While the president is deemed commander-in-chief and the leader of America, our government was designed so that power is split among many. It is for this reason that our founding fathers endowed Congress with the greatest authority: for it is in Congress that the people are best represented, and in America, that the people are sovereign. Congress is where bills are written, discussed, and improved upon so that they can become straightforward, common sense laws.

Except that no, that’s not what Congress does. It argues and bickers and thinks compromise is weak. It filibusters and makes back door deals. It lies and cheats and refuses to play nice. Congress is stubborn and childish and gets nothing done. The worst part is that Congress is not a fair representation of the people of the United States of America. The American people are friendly and kind and make compromises everyday. They are friends with conservatives and liberals alike. Tea Party members and hippies are neighbors, and while they may not agree on everything, they are cordial and respectful.

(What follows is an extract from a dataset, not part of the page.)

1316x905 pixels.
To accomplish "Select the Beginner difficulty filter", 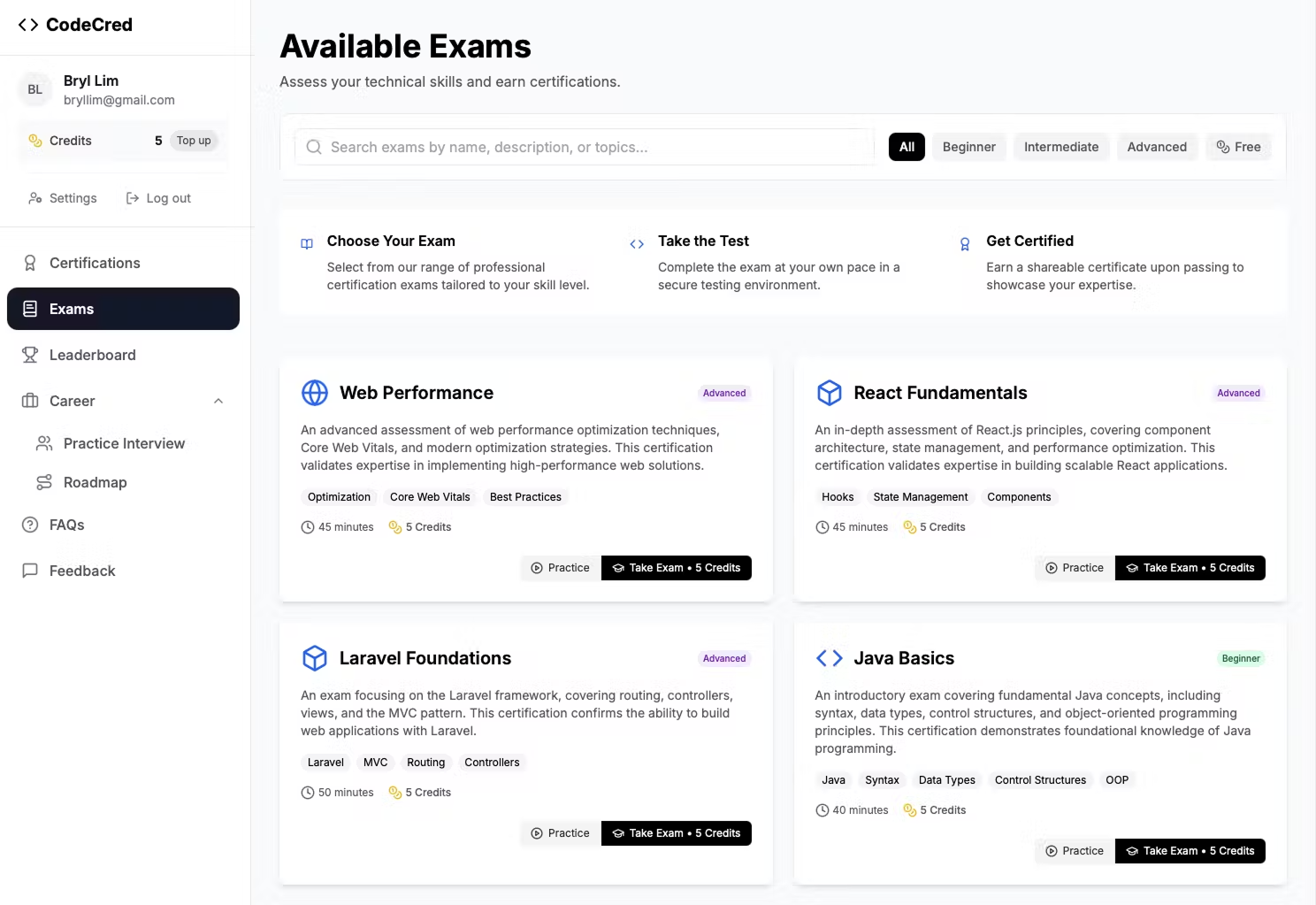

Mr. President, what I want, and I think the people of America will agree, is a Congress that gets along. That is why I am proposing that you create an executive order requiring that every member of Congress participates in team building activities while “Why can’t we be friends?” blasts through the Capitol Hill speakers.

Congress is a team and needs to learn to work together. The barriers between left and right, young and old, need to be broken down at a personal level so that Congress can work as a well-oiled machine and our country can make strides of progress.

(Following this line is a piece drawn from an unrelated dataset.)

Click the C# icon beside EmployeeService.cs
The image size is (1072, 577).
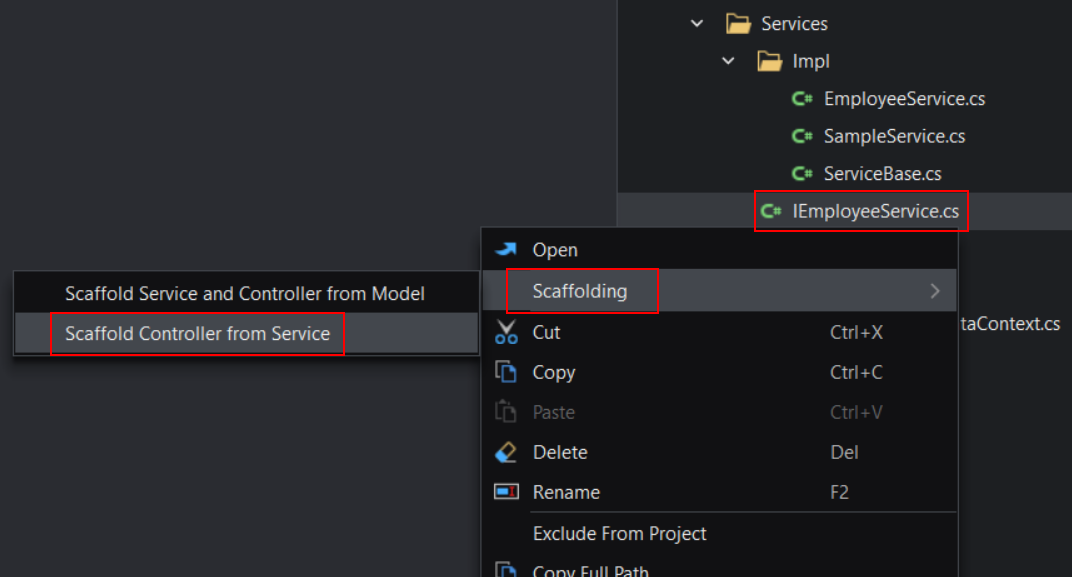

Before you hire a highly recommended businessman from a prestigious human resources firm, may I remind you that we have a serious deficit and that would be fiscally irresponsible. Any camp counselor can lead team-building activities and that’s exactly what Congress needs: young, enthusiastic leaders who will inject some life into stuffy Congressmen.

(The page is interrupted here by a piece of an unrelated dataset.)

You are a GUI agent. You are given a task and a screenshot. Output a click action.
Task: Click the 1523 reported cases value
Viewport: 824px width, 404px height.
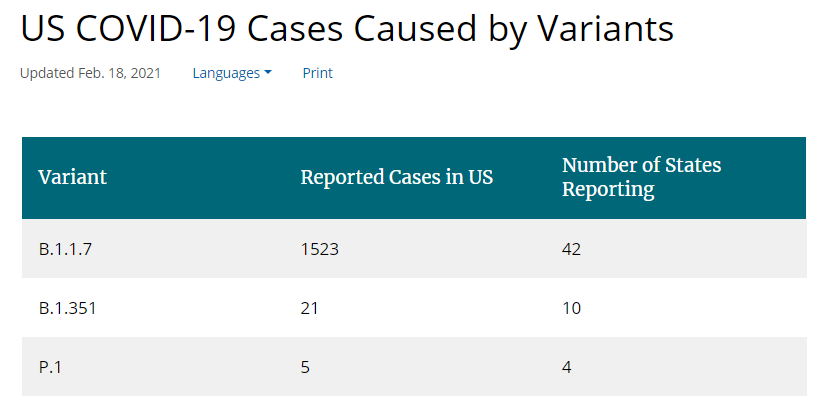(x=320, y=249)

So as to give you some idea of what I mean, Mr. President, may I suggest some examples.

Each state is unique and has its own special characteristics. One Friday a month, senators and representatives can pair up and celebrate what makes their partner’s state special. A vegan senator who spends his spare time surfing in southern California can pair up with an Oklahoma senator who comes from a tough-as-nails, hay-chewing, farming community. Or the artsy Colorado representative who supports legalizing marijuana can bond with the Louisiana representative known around the Hill for her delectable Cajun jambalaya.

So as not to limit ourselves to merely geographical and ideological boundaries, every Congressman shall also be paired with someone on the opposite end of the age spectrum. These partnerships will then dress up according to their partner’s favorite song from high school. So if Paul Ryan and John Kerry were partners and Ryan’s favorite song from 1988 was Def Leppard’s “Pour Some Sugar on Me,” Kerry would have to dress accordingly to best embody this song.

While the two preceding examples are on the extreme end of the spectrum, Congress would no doubt nod in its joint embarrassment and hopefully representatives would have fun and dance across the aisle.

However, it may take Congress some warming up to really commit to the idea of geographical celebration and 80’s hair styles, so allow me to offer some more conservative small group games.

In groups of no more than 10, our representatives could play: two truths and a lie, human knot, the name game, ninja, show me how you gigolo, and for the more risqué groups, 10 fingers.

I believe that our senators and representatives are just like every other American: friendly, hardworking, and proud of their beliefs. They just need to be reminded of their shared and humanity and love of country. For no matter what our backgrounds and beliefs may be, we all love America. Once Congress breaks down its incessantly useless barriers, filling the void instead with kindness and respect, can our country shine just as brightly as the American people.

Mr. President, I thank you for your hard work and the many sacrifices you have made for this country. You will always have my respect for leading America, a land of countless diversity in every facet of life, which is no easy task. If you give my recommendation even the slimmest of considerations, I will commend you for your efforts even more.